# Passage
•••
Alsberg’s research focuses on engineering functional biologic replacements to repair damaged or diseased tissues in the body. Complex signals implicated in tissue morphogenesis, repair, and homeostasis are used as inspiration for the development of innovative biomaterials for tissue regeneration. Through the precise temporal and spatial presentation of soluble bioactive factors, mechanical forces, and biomaterial physical and biochemical properties, his lab aspires to create microenvironments that regulate cell gene expression and new tissue formation. He has more than 30 patents issued or pending in the fields of biomaterials and tissue engineering.
He received his Bachelor of Science in Engineering in biomedical engineering and in mechanical engineering and material science from Duke University. He received Master of Science in Engineering degrees in mechanical engineering and biomedical engineering from the University of Michigan, and he then received his PhD in biomedical engineering also from the University of Michigan in 2002. Alsberg then worked as a Postdoctoral Research Fellow in the Vascular Biology Program at Harvard Medical School.
•••
[Collected data entries]
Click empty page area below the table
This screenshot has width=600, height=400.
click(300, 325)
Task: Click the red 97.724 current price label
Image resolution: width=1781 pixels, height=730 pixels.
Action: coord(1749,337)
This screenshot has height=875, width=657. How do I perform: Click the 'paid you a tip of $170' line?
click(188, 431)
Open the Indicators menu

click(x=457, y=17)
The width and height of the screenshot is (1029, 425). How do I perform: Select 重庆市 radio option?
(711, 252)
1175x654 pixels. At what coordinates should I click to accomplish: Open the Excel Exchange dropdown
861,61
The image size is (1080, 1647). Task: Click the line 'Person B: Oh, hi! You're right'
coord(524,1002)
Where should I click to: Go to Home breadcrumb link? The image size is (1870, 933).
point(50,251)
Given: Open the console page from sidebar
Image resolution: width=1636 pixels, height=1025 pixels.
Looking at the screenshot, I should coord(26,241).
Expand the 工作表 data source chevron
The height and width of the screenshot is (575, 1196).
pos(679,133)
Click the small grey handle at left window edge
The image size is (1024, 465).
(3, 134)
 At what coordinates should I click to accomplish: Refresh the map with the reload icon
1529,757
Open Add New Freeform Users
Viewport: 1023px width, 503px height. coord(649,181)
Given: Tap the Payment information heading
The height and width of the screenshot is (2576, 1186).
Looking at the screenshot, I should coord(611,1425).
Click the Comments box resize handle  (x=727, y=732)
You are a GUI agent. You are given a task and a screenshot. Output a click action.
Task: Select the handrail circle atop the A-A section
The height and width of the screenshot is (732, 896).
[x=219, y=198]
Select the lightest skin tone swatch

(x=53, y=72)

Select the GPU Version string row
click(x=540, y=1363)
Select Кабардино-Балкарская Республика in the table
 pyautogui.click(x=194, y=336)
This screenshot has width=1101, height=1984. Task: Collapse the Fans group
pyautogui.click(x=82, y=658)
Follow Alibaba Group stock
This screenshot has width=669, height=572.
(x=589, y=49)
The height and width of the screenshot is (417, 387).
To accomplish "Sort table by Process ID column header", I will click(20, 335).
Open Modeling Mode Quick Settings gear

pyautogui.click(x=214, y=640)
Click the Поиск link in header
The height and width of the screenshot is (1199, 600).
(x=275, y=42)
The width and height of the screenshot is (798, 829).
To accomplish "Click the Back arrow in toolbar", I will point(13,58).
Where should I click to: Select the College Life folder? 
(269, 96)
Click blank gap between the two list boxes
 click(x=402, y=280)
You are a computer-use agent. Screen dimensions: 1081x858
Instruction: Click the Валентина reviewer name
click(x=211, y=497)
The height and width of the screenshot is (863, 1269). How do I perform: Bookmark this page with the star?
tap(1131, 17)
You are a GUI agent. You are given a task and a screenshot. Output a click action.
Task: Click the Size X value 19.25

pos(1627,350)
•••
# Exercises
A. According to the passage about Alsberg, in what year did he receive his PhD?
B. Pick up the passage about Alsberg's research and career where it stops and write the next part.
The entries aren't needed for anything here.

# Answers to the problems
A. 2002

B.
Alsberg’s work has been recognized with the Senior Scientist Award from the Tissue Engineering and Regenerative Medicine International Society, the Biomedical Engineering Departmental Faculty of the Year Award for the UIC College of Medicine, the UIC University Scholar Award, the Biovalley Young Investigator Award from the Tissue Engineering Society International, the Ellison Medical Foundation New Scholar in Aging Award, the Crain’s Cleveland Business Forty Under 40 Award, the Technion Lady Davis Fellowship, a Visiting Professorship at Kyung Hee University, and election as a fellow of the American Institute for Medical and Biological Engineering and of the Biomedical Engineering Society.